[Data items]
-- -- --

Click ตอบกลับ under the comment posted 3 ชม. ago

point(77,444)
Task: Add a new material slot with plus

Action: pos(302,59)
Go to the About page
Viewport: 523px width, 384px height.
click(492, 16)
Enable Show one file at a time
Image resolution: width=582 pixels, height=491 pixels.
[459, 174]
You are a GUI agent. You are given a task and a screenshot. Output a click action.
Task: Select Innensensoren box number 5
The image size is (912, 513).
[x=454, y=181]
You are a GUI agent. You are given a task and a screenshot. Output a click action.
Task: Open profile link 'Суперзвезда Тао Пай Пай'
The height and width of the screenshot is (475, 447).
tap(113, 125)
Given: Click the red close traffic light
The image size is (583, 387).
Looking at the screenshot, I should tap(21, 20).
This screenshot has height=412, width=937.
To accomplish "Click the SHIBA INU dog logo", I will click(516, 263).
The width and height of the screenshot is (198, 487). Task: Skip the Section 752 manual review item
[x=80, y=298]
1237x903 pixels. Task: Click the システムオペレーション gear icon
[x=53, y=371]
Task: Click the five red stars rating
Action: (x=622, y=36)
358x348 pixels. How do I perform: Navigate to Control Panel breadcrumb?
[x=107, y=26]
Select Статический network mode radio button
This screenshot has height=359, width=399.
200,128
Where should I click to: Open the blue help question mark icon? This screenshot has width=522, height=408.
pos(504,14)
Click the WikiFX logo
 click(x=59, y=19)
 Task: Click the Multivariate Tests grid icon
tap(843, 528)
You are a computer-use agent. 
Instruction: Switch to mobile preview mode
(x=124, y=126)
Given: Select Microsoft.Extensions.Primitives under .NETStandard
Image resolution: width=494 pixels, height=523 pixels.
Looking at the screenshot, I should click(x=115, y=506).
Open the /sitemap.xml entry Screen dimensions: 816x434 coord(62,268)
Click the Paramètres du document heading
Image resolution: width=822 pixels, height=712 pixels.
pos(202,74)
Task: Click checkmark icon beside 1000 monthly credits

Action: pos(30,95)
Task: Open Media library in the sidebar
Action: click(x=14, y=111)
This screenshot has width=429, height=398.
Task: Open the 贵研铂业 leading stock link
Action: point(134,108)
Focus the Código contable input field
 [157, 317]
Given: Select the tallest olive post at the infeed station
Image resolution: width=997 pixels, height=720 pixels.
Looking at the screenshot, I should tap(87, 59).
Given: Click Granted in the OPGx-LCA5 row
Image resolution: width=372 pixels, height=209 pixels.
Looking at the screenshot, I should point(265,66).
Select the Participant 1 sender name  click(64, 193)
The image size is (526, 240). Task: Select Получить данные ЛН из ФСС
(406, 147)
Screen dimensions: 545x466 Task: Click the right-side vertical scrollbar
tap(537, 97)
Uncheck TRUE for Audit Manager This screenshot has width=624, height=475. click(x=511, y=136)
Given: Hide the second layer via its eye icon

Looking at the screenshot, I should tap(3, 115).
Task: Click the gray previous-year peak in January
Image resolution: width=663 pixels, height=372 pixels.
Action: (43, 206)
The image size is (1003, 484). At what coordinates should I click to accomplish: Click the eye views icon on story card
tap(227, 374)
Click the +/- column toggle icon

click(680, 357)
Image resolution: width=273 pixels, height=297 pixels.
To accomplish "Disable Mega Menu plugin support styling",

-- -- --

Return only the part of the records above that opens with the line containing "358x348 pixels. How" and closes with the line containing "Click the Paramètres du document heading", ends included.

- [Output of the exercise]:
358x348 pixels. How do I perform: Navigate to Control Panel breadcrumb?
[x=107, y=26]
Select Статический network mode radio button
This screenshot has height=359, width=399.
200,128
Where should I click to: Open the blue help question mark icon? This screenshot has width=522, height=408.
pos(504,14)
Click the WikiFX logo
 click(x=59, y=19)
 Task: Click the Multivariate Tests grid icon
tap(843, 528)
You are a computer-use agent. 
Instruction: Switch to mobile preview mode
(x=124, y=126)
Given: Select Microsoft.Extensions.Primitives under .NETStandard
Image resolution: width=494 pixels, height=523 pixels.
Looking at the screenshot, I should click(x=115, y=506).
Open the /sitemap.xml entry Screen dimensions: 816x434 coord(62,268)
Click the Paramètres du document heading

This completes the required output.